***** Extracted information *****

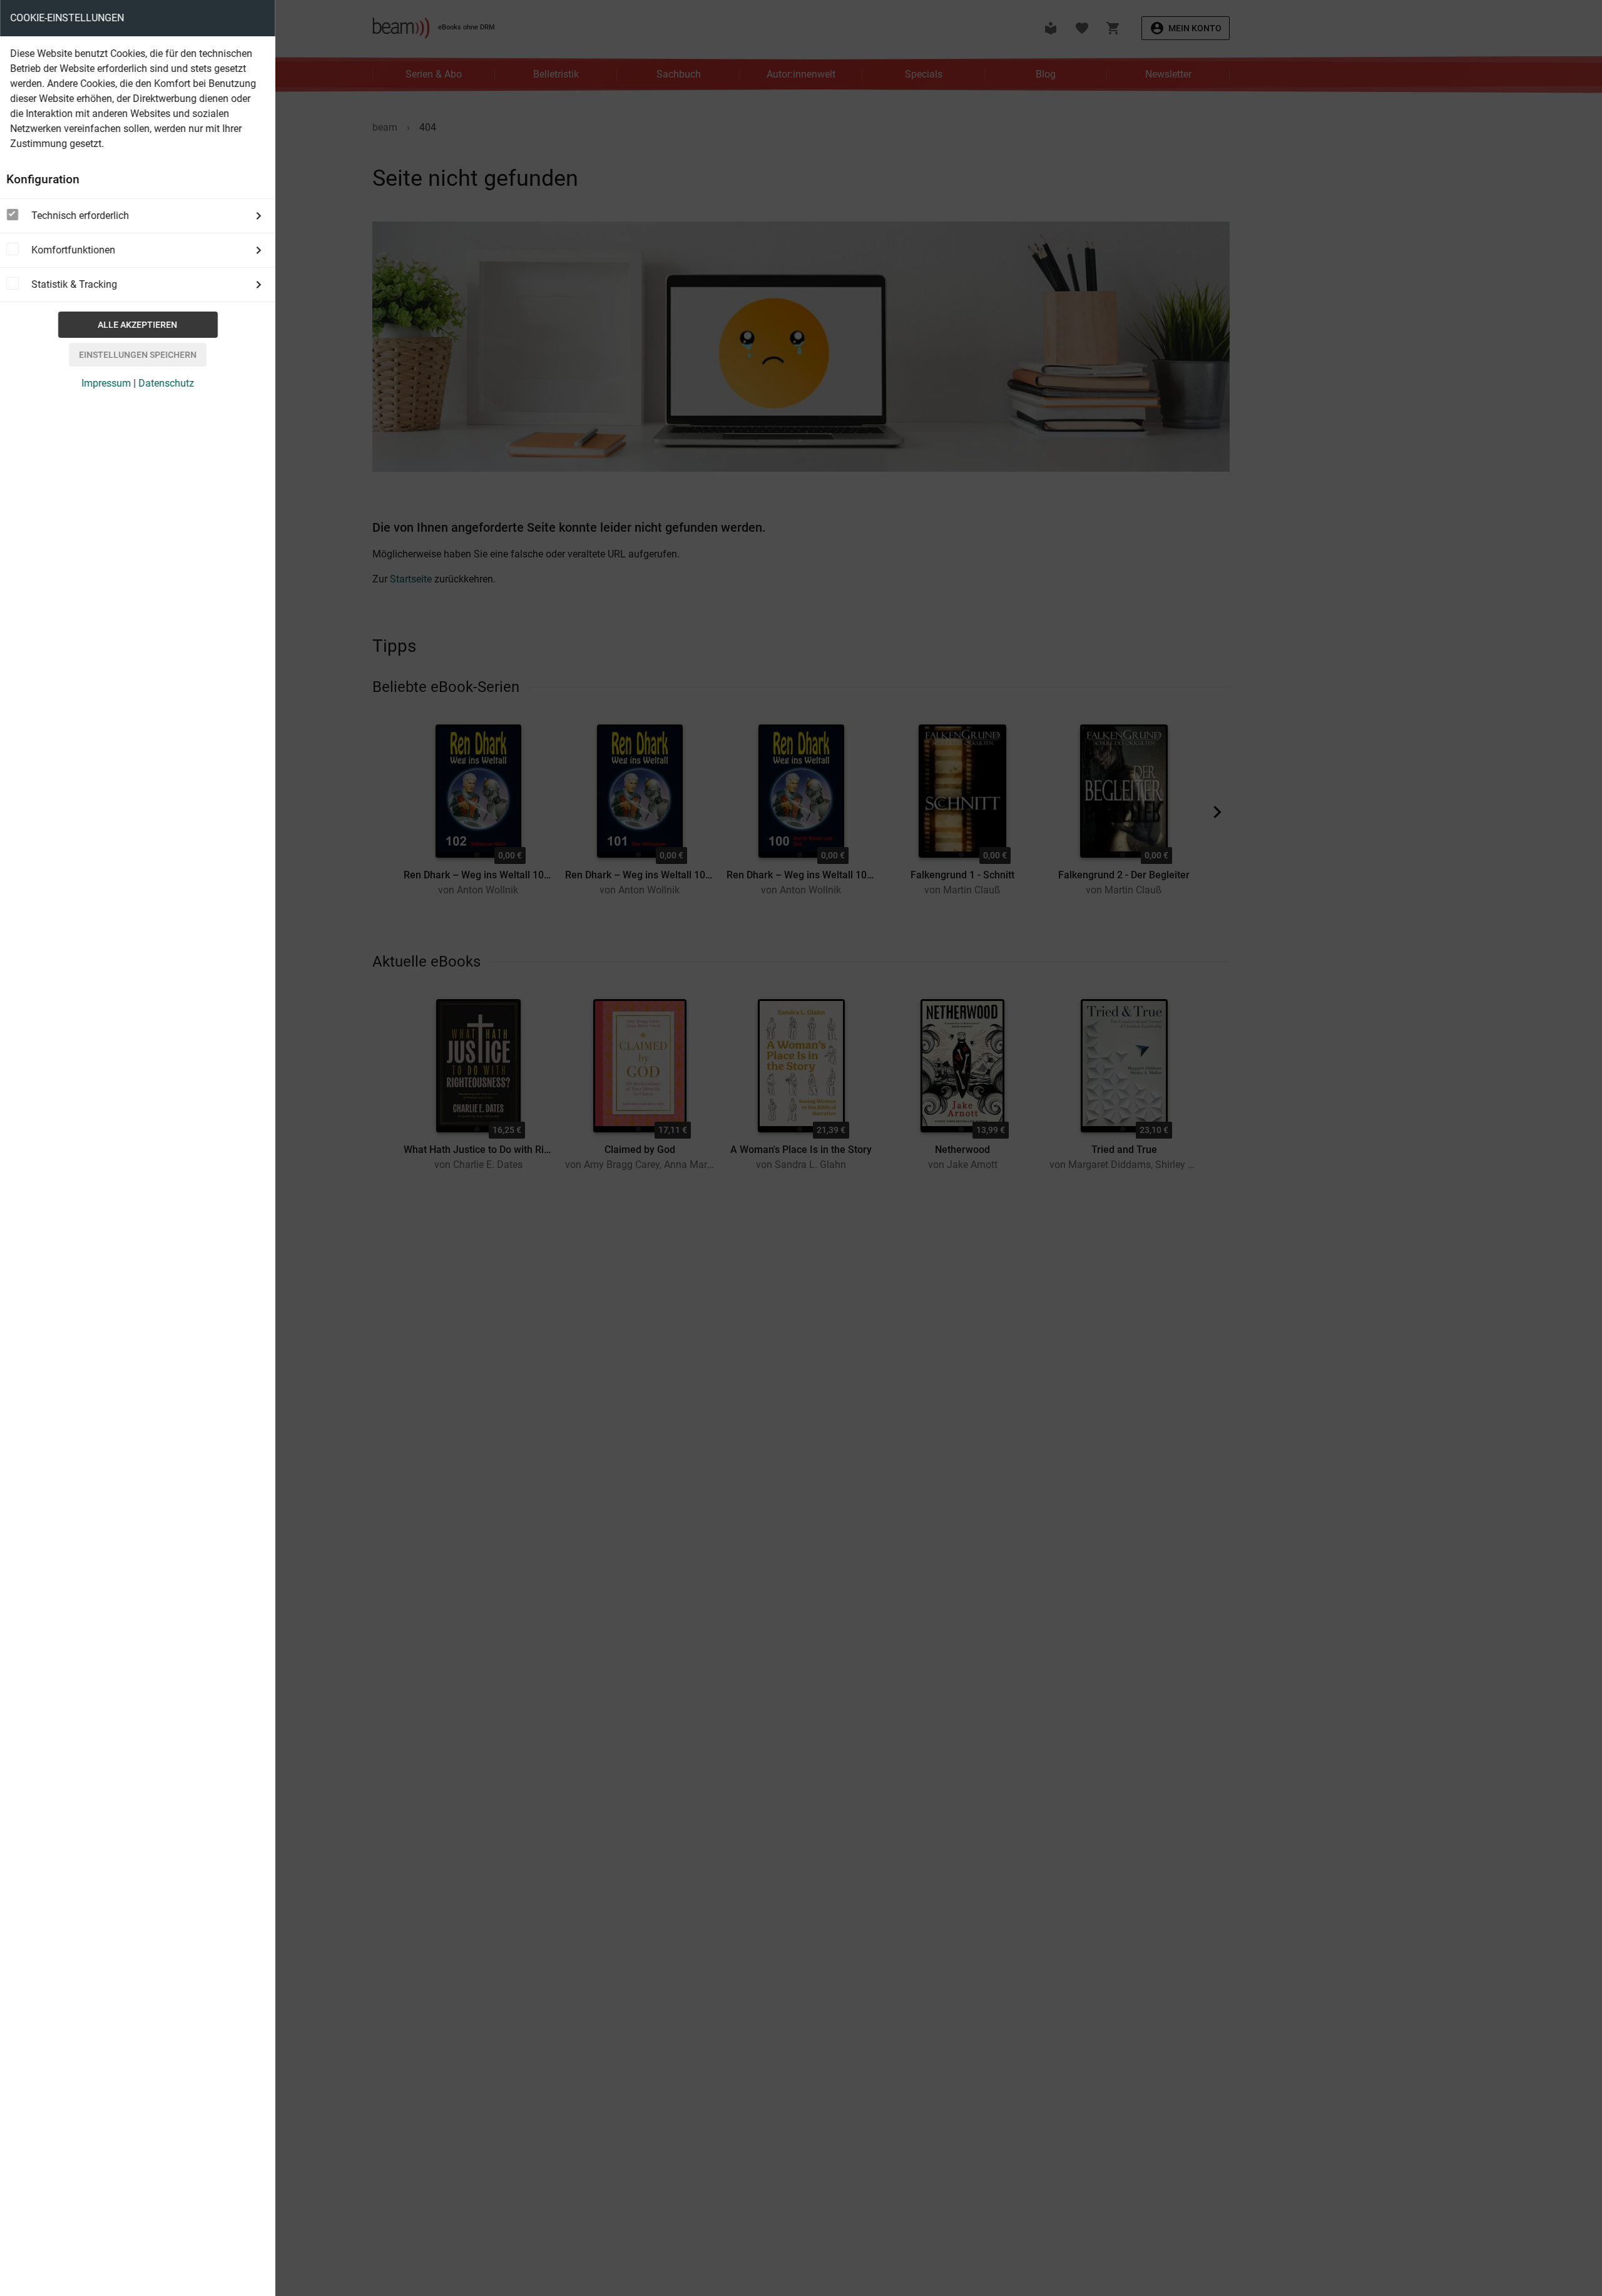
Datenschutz (166, 383)
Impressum (106, 383)
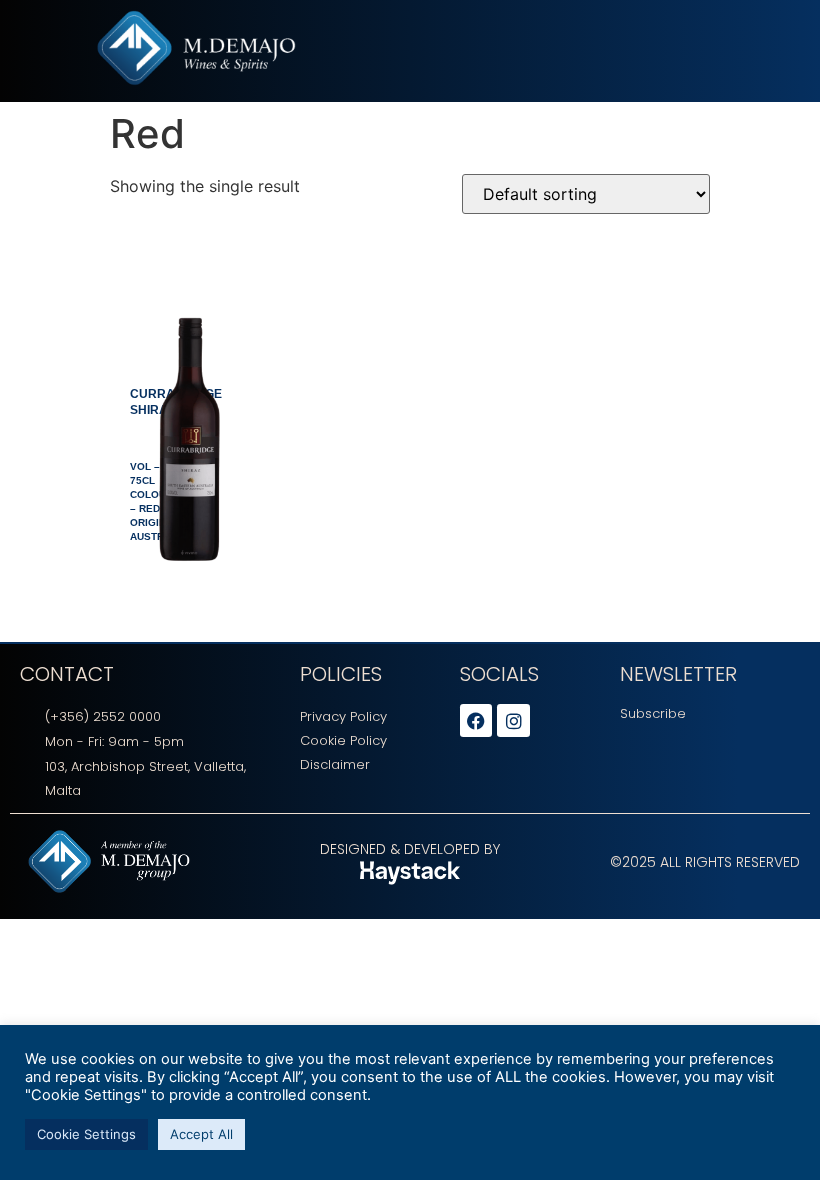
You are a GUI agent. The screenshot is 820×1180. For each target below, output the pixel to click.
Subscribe (653, 713)
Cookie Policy (343, 740)
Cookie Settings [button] (86, 1134)
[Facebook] (476, 720)
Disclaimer (335, 764)
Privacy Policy (343, 716)
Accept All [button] (201, 1134)
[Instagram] (513, 720)
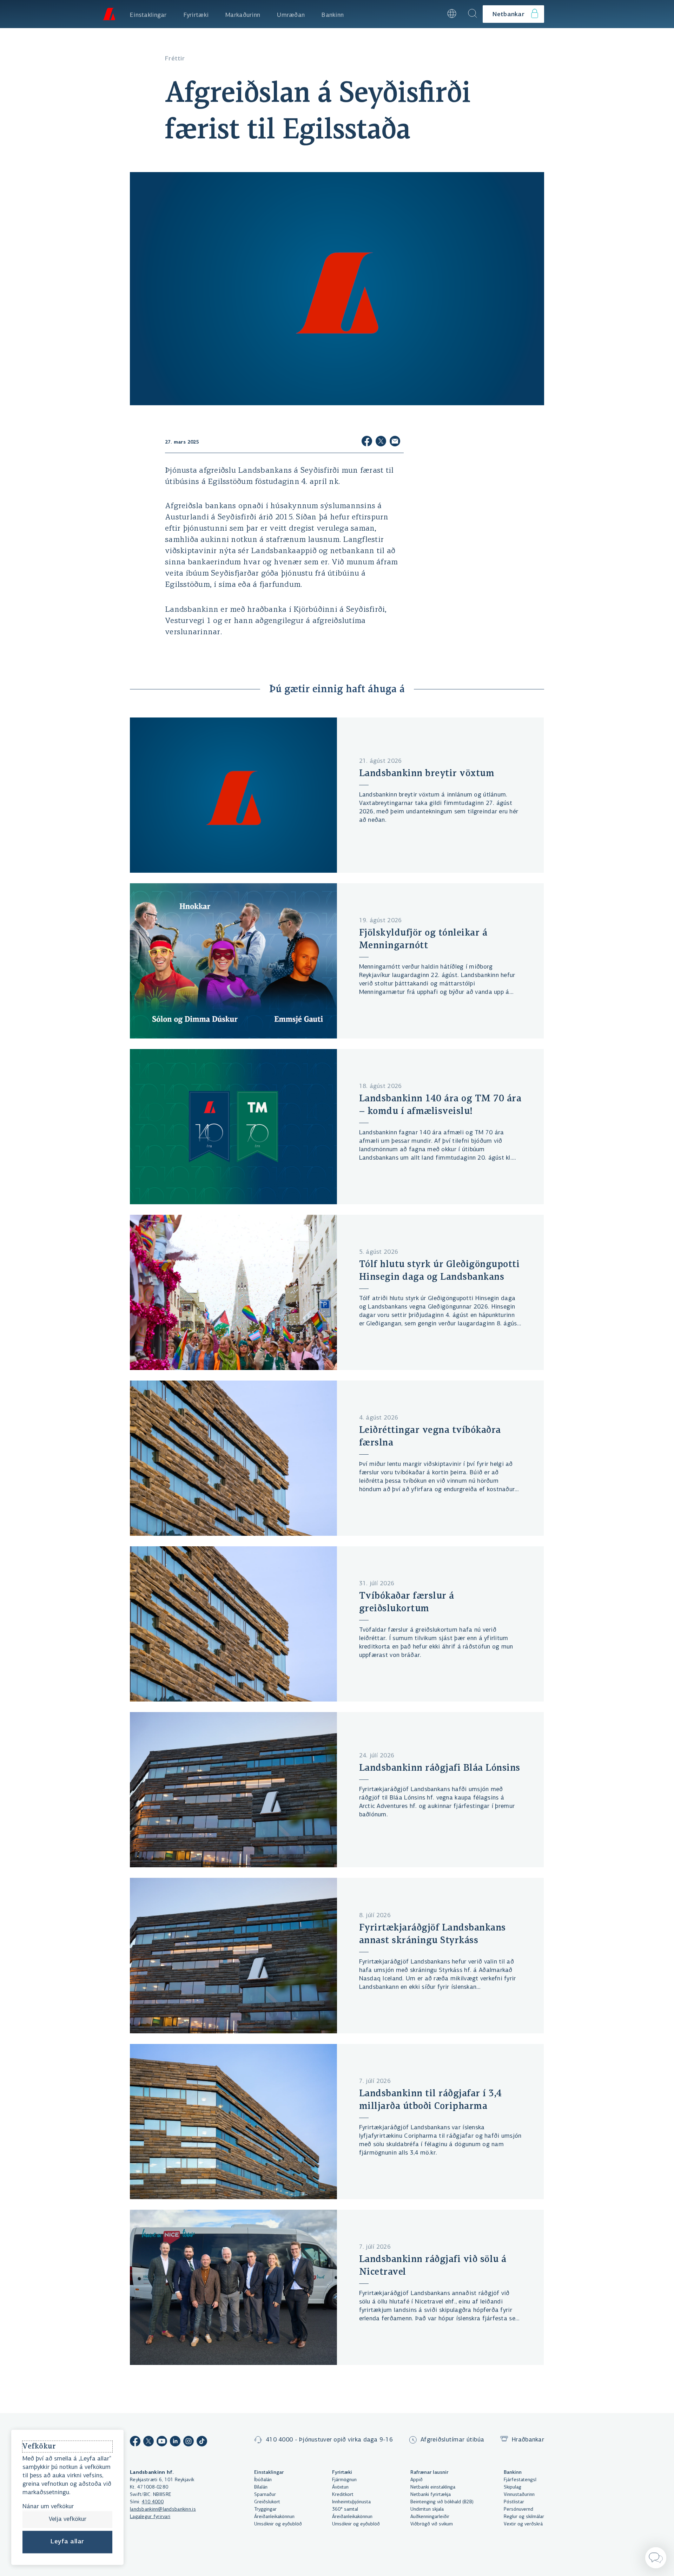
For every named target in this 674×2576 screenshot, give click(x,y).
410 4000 (153, 2502)
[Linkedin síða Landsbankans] (175, 2442)
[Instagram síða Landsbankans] (188, 2442)
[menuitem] (148, 14)
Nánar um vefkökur (48, 2507)
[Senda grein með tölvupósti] (395, 442)
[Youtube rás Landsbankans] (162, 2442)
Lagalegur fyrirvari (150, 2516)
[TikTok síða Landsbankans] (202, 2442)
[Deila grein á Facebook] (367, 442)
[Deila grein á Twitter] (381, 442)
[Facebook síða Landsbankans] (135, 2442)
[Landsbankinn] (109, 14)
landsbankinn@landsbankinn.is (163, 2509)
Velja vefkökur (67, 2519)
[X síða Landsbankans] (148, 2442)
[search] (472, 14)
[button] (432, 14)
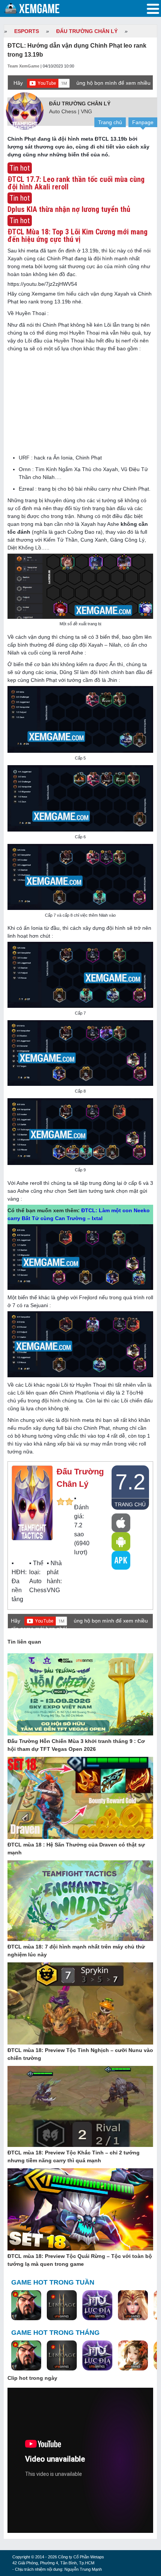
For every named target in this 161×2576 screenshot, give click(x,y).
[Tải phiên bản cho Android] (121, 1541)
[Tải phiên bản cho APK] (121, 1560)
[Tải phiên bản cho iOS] (121, 1522)
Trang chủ (110, 122)
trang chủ (130, 1504)
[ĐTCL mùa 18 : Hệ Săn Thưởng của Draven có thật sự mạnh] (80, 1798)
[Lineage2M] (62, 2305)
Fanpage (143, 122)
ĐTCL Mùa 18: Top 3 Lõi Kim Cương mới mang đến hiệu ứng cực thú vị (77, 235)
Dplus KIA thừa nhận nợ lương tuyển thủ (68, 209)
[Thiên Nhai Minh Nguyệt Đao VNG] (133, 2356)
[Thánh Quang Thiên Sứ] (133, 2305)
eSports (26, 31)
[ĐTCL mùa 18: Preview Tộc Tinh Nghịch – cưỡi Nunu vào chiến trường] (80, 2004)
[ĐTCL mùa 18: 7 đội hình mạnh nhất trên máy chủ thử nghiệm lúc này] (80, 1901)
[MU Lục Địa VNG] (97, 2305)
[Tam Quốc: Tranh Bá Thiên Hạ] (26, 2305)
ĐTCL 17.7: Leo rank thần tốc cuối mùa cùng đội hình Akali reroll (76, 183)
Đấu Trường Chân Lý (87, 31)
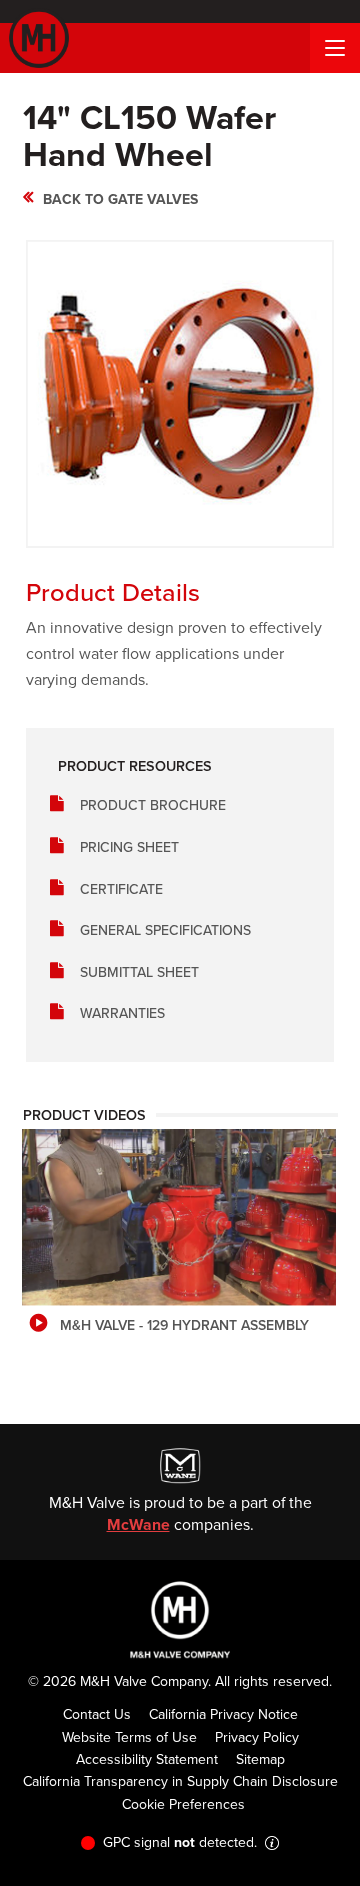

*****

» Work item:
In the entries above, find the line with "Velja vefkökur (67, 2519)" and the line with "[Tam Quốc: Tranh Bá Thiên Hạ] (26, 2305)". Return exactly those lines and all the ones between them, pictures excluded.

» Your response:
Velja vefkökur (67, 2519)
[X síða Landsbankans] (148, 2442)
[search] (472, 14)
[button] (432, 14)
For every named target in this 161×2576 screenshot, give click(x,y).
[Tải phiên bản cho Android] (121, 1541)
[Tải phiên bản cho APK] (121, 1560)
[Tải phiên bản cho iOS] (121, 1522)
Trang chủ (110, 122)
trang chủ (130, 1504)
[ĐTCL mùa 18 : Hệ Săn Thưởng của Draven có thật sự mạnh] (80, 1798)
[Lineage2M] (62, 2305)
Fanpage (143, 122)
ĐTCL Mùa 18: Top 3 Lõi Kim Cương mới mang đến hiệu ứng cực thú vị (77, 235)
Dplus KIA thừa nhận nợ lương tuyển thủ (68, 209)
[Thiên Nhai Minh Nguyệt Đao VNG] (133, 2356)
[Thánh Quang Thiên Sứ] (133, 2305)
eSports (26, 31)
[ĐTCL mùa 18: Preview Tộc Tinh Nghịch – cưỡi Nunu vào chiến trường] (80, 2004)
[ĐTCL mùa 18: 7 đội hình mạnh nhất trên máy chủ thử nghiệm lúc này] (80, 1901)
[MU Lục Địa VNG] (97, 2305)
[Tam Quốc: Tranh Bá Thiên Hạ] (26, 2305)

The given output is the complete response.